Una Sicurezza che vedi davanti a te appena sbarcato in un aeroporto indiano, altamente vigilato o in strada con la presenza di agenti impegnati nella regolazione del grande e disordinato (almeno per noi europei) traffico cittadino,

Intanto, nel suo discorso, sempre ieri alla Fleet Review, la Presidente della Repubblica indiana, Droupadi Murmu, ha osservato che l’impegno dell’India nel settore marittimo è guidato dall’ethos di civiltà di Vasudhaiva Kutumbakam, ovvero che “il mondo è una sola famiglia”.

La Presidente dell’India, Droupadi Murmu saluta gli equipaggi delle navi

Si tratta di un’antica fase derivata da testi indù come la Maha Upanishad, e rappresenta il concetto di unità universale e interconnessione, promuovendo compassione e rispetto per tutti gli esseri umani, senza distinzioni.

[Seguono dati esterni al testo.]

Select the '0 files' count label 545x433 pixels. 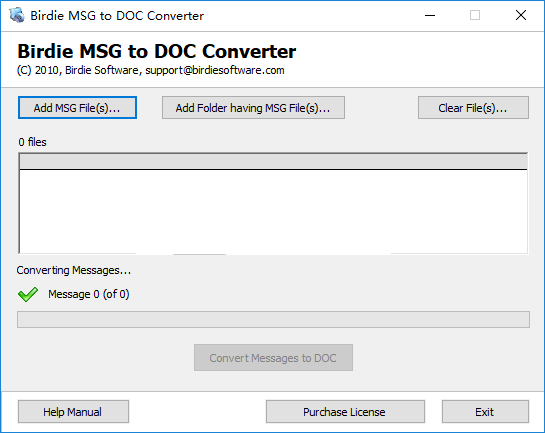click(x=32, y=142)
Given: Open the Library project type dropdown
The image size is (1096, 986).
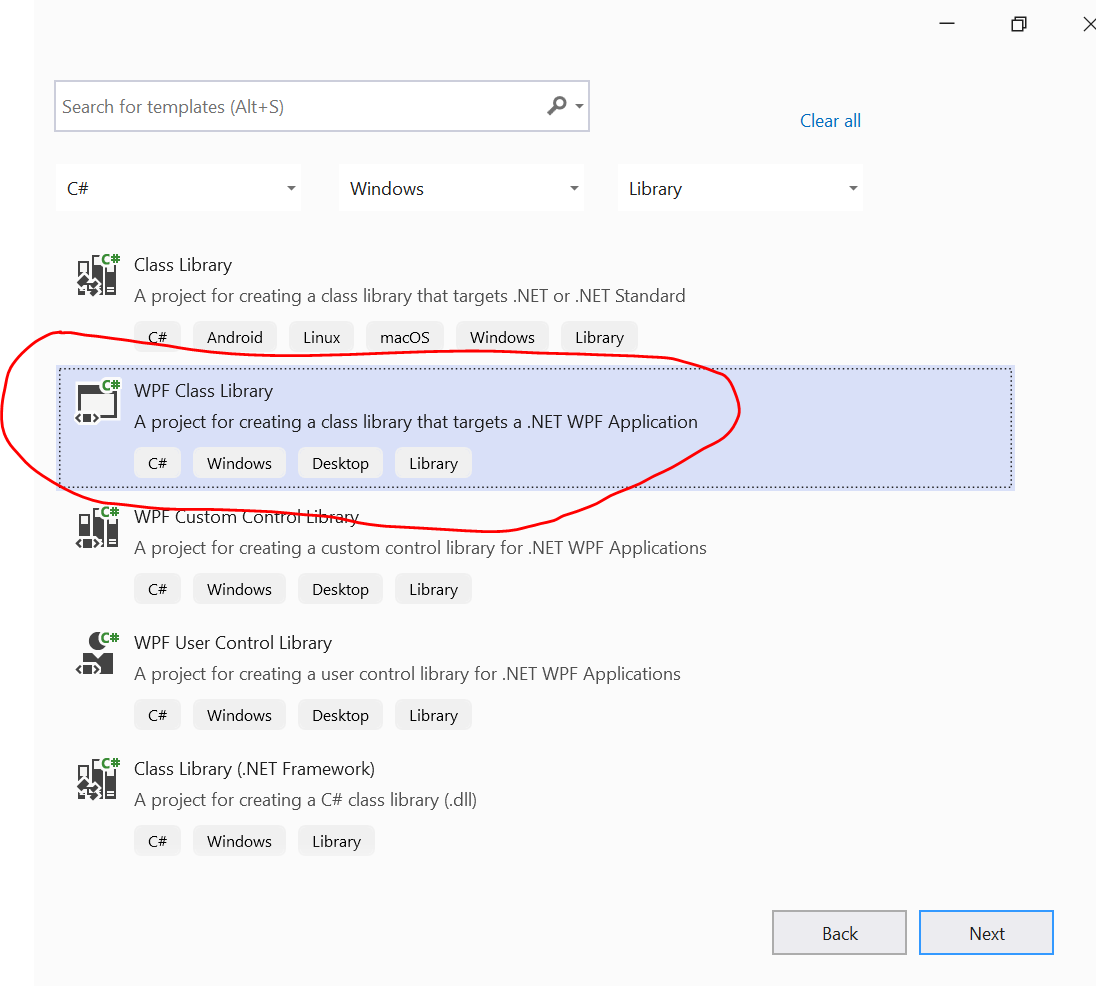Looking at the screenshot, I should [740, 187].
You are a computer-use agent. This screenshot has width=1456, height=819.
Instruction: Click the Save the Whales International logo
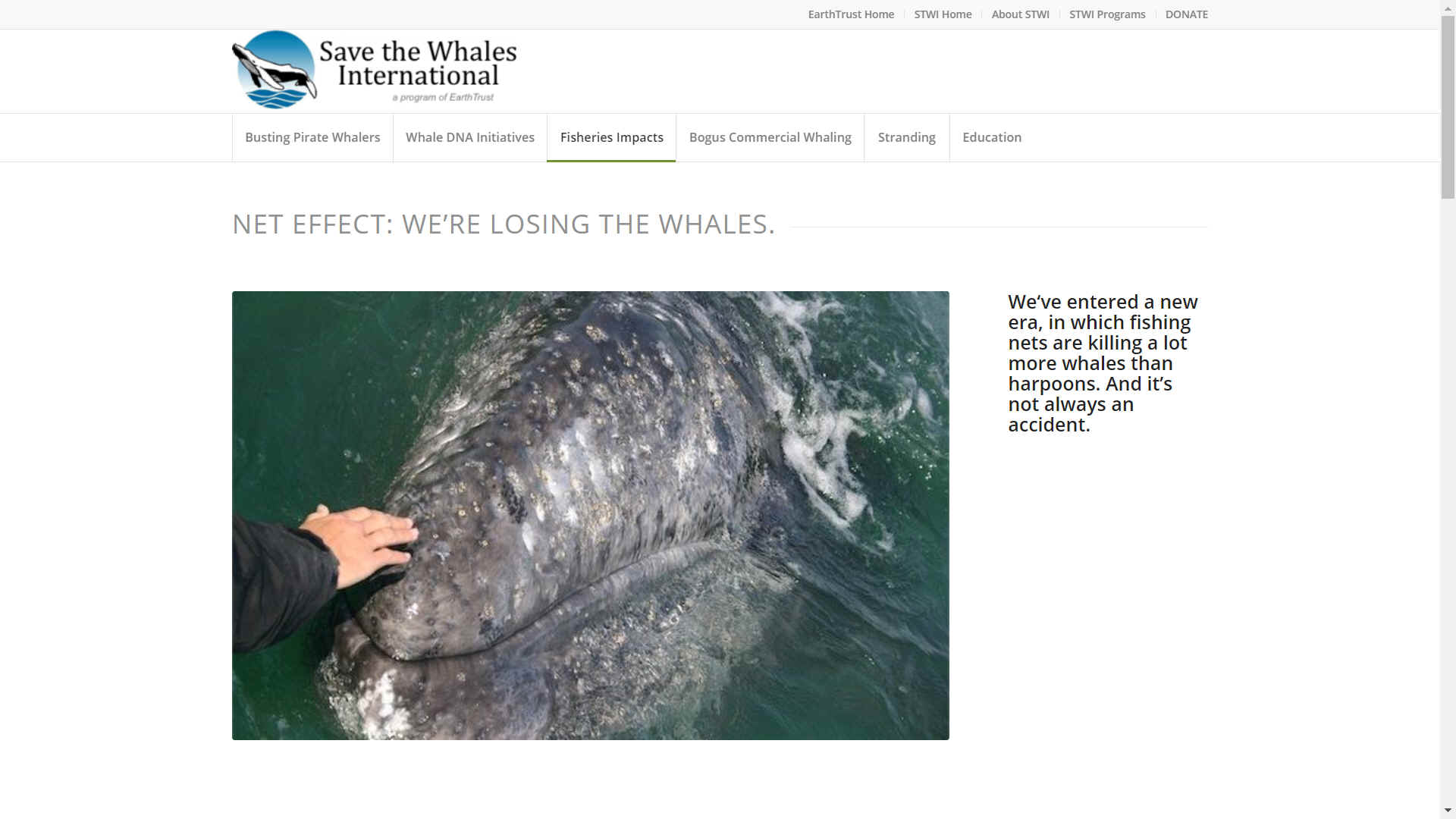375,70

Ma la Presidente ha anche sottolineato la visione del suo Paese per la MAHASAGAR (Mutual and Holistic Advancement of Security and Growth Across Regions) ovvero la promozione di una sicurezza condivisa e della prosperità collettiva.

“Un ordine marittimo stabile e basato su regole – ha aggiunto –  dipende da un’azione coordinata e da una responsabilità condivisa tra Nazioni” che hanno a cuore stessi ideali.

Ideali di pace e di stabilità che garantiscono commerci sicuri.

Oggi si terrà la  “MILAN 2026″, una delle più grandi esercitazioni navali multilaterali dell’Indo-Pacifico.

Saranno presenti Marine militari di tutto il mondo per rafforzare l’interoperabilità, la consapevolezza del dominio marittimo e le capacità di risposta collettiva.

Le fasi portuali e marittime dell’esercitazione si concentreranno su operazioni marittime complesse, tra cui guerra antisommergibile, difesa aerea, ricerca e soccorso e missioni di sicurezza cooperativa, rafforzando un impegno condiviso per mari liberi, aperti, inclusivi e basati su regole.

Perché gli Oceani siano sempre di più uniti in una sola forza.